Although such episodes are not always reported, the inadvertent broadcast of offensive language or video during newscasts is a recurring problem. "We are constantly working with our clients about this," says Pete Seyfer, vice president for training and development for the media research and consulting company Frank N. Magid Associates Inc. "We tell them to always, always consider the microphone to be hot and never say anything, even under your breath, that you wouldn't want to say to your grandmother. Even when you think you are on a commercial break."

Consummate professionals like ABC anchorman Peter Jennings are not immune. When a studio camera malfunctioned during a late-January broadcast of "World News Tonight," the network went to a commercial. But the audio technician failed to cut off Jennings' microphone. Thinking he was talking solely to the control room, the anchorman asked, "Did the camera crap out?"

Some viewers were offended, prompting Jennings to explain in an e-mail posted the next day on abcnews.com that crap is "a technical term for sudden failure."

The use of crude four-letter words referring to sex and defecation can be particularly troublesome--whether used in jest or anger.
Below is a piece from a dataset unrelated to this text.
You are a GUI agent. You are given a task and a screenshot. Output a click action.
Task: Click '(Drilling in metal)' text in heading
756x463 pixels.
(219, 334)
As the sportscaster at Chicago's WFLD was winding up his segment in a 9 p.m. newscast a few years ago, veteran anchorman Walter Jacobson was heard yelling in the background, "Oh, fuck you!" The general manager later apologized to viewers, the Chicago Sun-Times reported.
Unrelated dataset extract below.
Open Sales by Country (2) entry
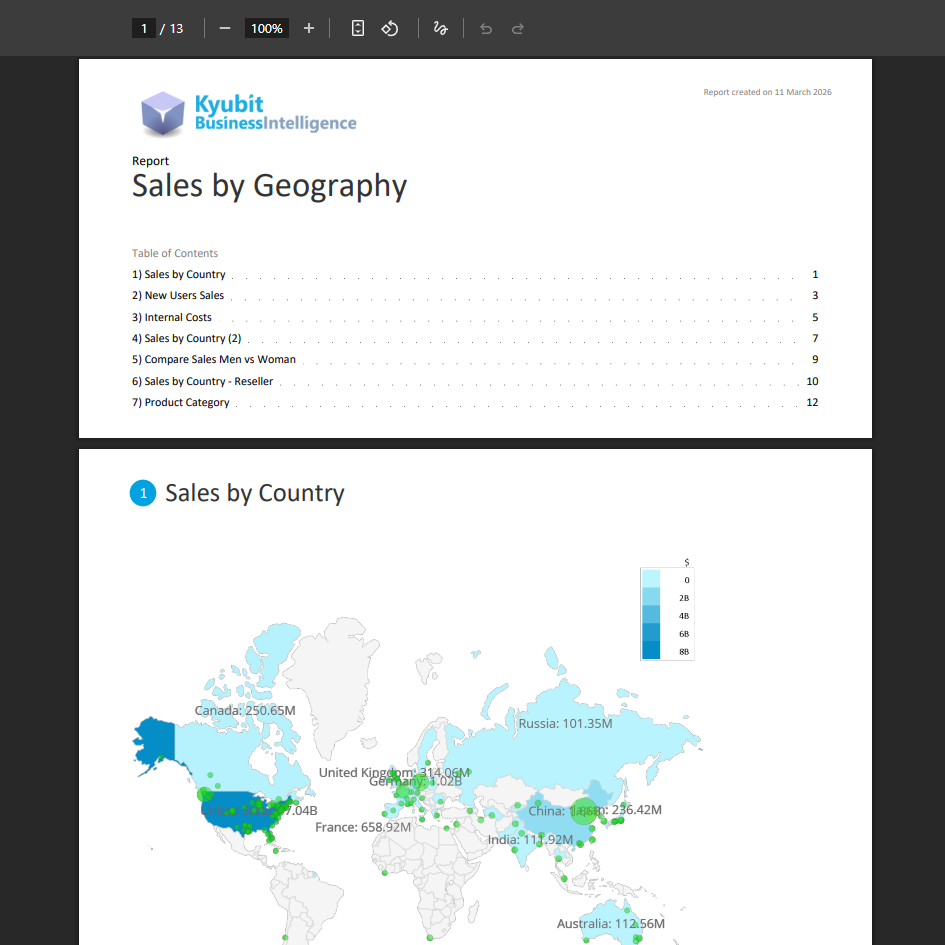Screen dimensions: 945x945 pos(192,339)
What's worse is when the faux pas is not aired live but is broadcast later because of a technical mistake like the one at CTV. Haines had been with CTV for just two months, but she had spent the previous 12 years as an anchor and reporter for Toronto radio station CFRB. She was recording her piece on an early Saturday morning when she messed up the narration. Realizing she would have to start over again, she began joking with the crew, making some self-deprecating remarks about becoming the stuttering newsreader for the network. "I kind of like the little stutter thing," she said. "It's like equal opportunity, right? We've got a stuttering newscaster, we've got the black, we've got the Asian, we've got the woman. I could be a lesbian, folk-dancing, black woman stutterer... I'd have a successful career, let me tell you."

Robert Hurst, CTV's vice president of news, says the network has a policy of "burning" bungled recordings from the computer system. But the technician failed to destroy this one, leaving it on the computer server. When the story was called up by automation later that morning, the original recording aired.
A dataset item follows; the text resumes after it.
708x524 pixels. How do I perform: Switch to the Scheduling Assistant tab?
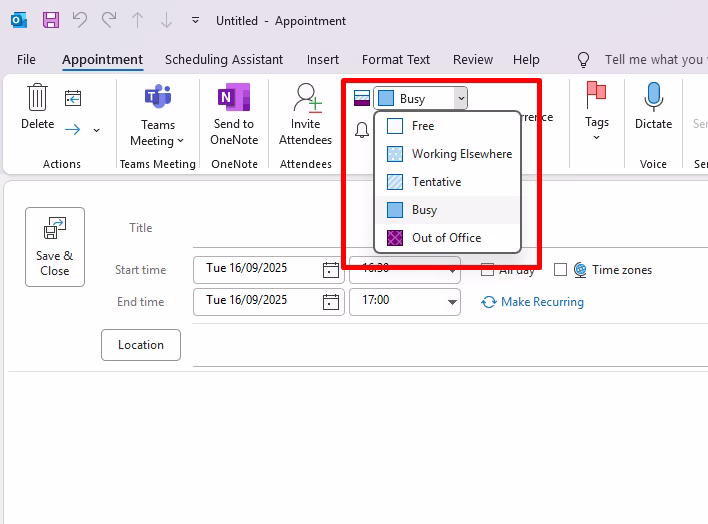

"I was in there an hour later with an immediate apology on the air," Hurst says. "We replayed the apology three times. Unfortunately, the mistake Miss Haines made was offensive to many, many, many Canadians. That broke our standards, which is our direct link of credibility to our audience. We pay our anchors a lot of money to uphold those standards. When our standards are broken, anybody involved must be disciplined."

Haines, who was on six months' probation, was dismissed, and two technicians were suspended for three days without pay. A month later Haines was hired as a reporter/anchor for a local Toronto TV station, Citytv.

The pressure and intensity of the business probably accounts for many of these mistakes, says Bill Silcock, a journalism instructor at the University of Missouri and managing editor for the NBC affiliate in Columbia. "Television news is kind of like 'M*A*S*H' on TV, where they relieve all that stress of doing those operations in a field hospital by joking and sarcasm," Silcock says. "They do the same thing in TV news to relieve the stress.

"There may be a place for that kind of relief in the camaraderie of a newsroom, but not in the studio or any other part where it can get on the air."